2010-03-13

austin_dern: Inspired by Krazy Kat, of kourse. (Default)
2010-03-13 01:10 pm

Everybody's got new clothes, makes me feel kind of old

When I saw the flat-screen TV box in the living room I assumed it was the one from my parents' TV in their bedroom, so ignored it until I was getting the WiiFit Balance Board out for my exercise and my mother pointed it out. It turns out we've become a two-HDTV household. The effort to take out the old TV and install the new, and my taking the chance to straighten out the horrible cord tangle in back and plug everything into surge protectors would eat up an evening that could otherwise have been used for exercise and only popped one circuit breaker. It turns out the TV cabinet had a little built-in extension plug which we weren't using, and since plugging that in caused that circuit breaker to ... break ... we now know why we weren't using it.

And so for a week we had crystal-sharp pictures on the DVD and WiiFit but fat, blurry pictures from the Tivo since we still had that old one. Last Saturday we had the appointment to get that replaced, sometime between noon and four, so you will never in a million years guess when the cable guy (actually the satellite guy) arrived. Fortunately he likes cats, so the one who wasn't hiding under the bed didn't bother him. And now the TV set I see most often also has wide and somewhat brighter images.

About ten minutes after the cable guy left my father asked if I had tipped him. I hadn't imagined such a thing, so my father hurriedly took out a five dollar bill and handed it to me, saying, if I hurried I might catch him yet. He likes to tip people who do us a little extra service, which here meant he left us the old Tivo's remote as a spare, so now we can leave one remote at my mother's chair and another at the sofa. The cable guy was of course long gone.

But everything has some irritating little footnote, and in this case it regards the closed captioning. The new TV had a convenient button to turn that on; the new Tivo, however, gloms up that signal and insists on providing the captioning itself.

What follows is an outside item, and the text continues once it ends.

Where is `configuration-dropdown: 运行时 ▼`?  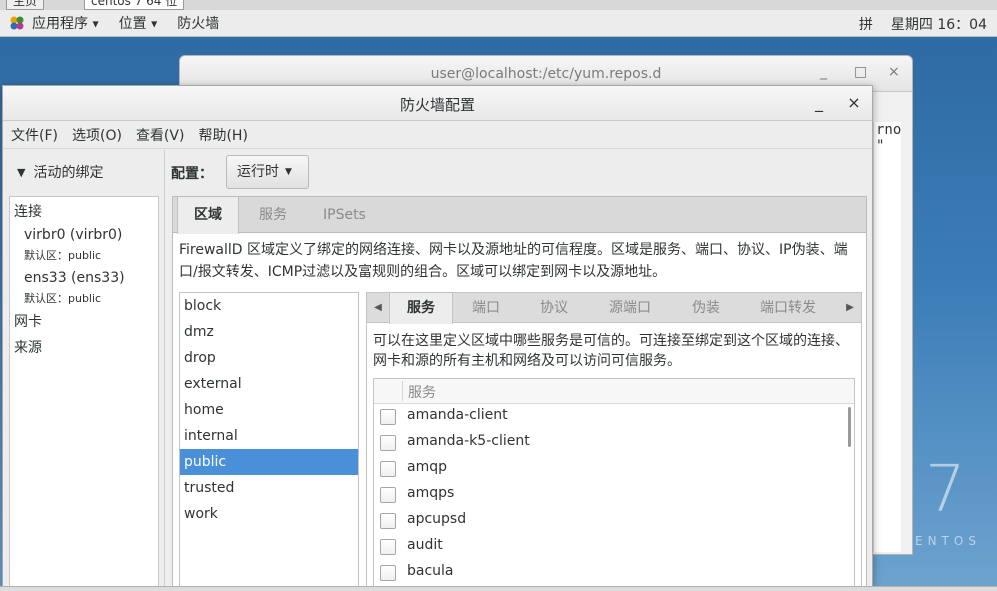 configuration-dropdown: 运行时 ▼ is located at coordinates (268, 172).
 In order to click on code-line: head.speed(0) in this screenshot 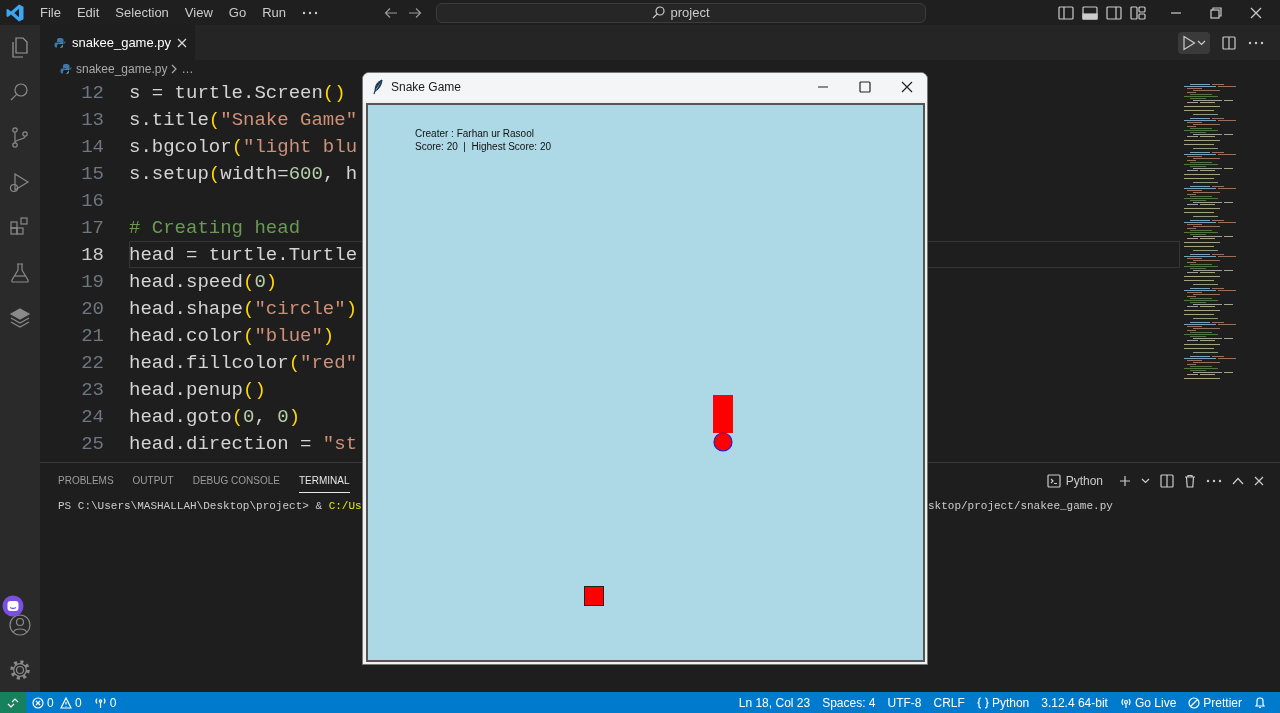, I will do `click(204, 282)`.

That would be fine if a little imperious except that it doesn't place the captions on the screen right. It puts all the lines of text in about the same place, text overwriting text, so that the captions aren't actually legible. I need to call the satellite people and get that fixed, if it can, but you'd think they'd have encountered this problem before and not gone around breaking the closed captioning.

Trivia: The United States Patent Office issued its first three patents for lawn mowers in 1868 to inventors in New York and Connecticut. Source: The Lawn: A History of an American Obsession, Virginia Scott Jenkins.

Currently Reading: The Ultimate History Of Video Games, Steven L Kent.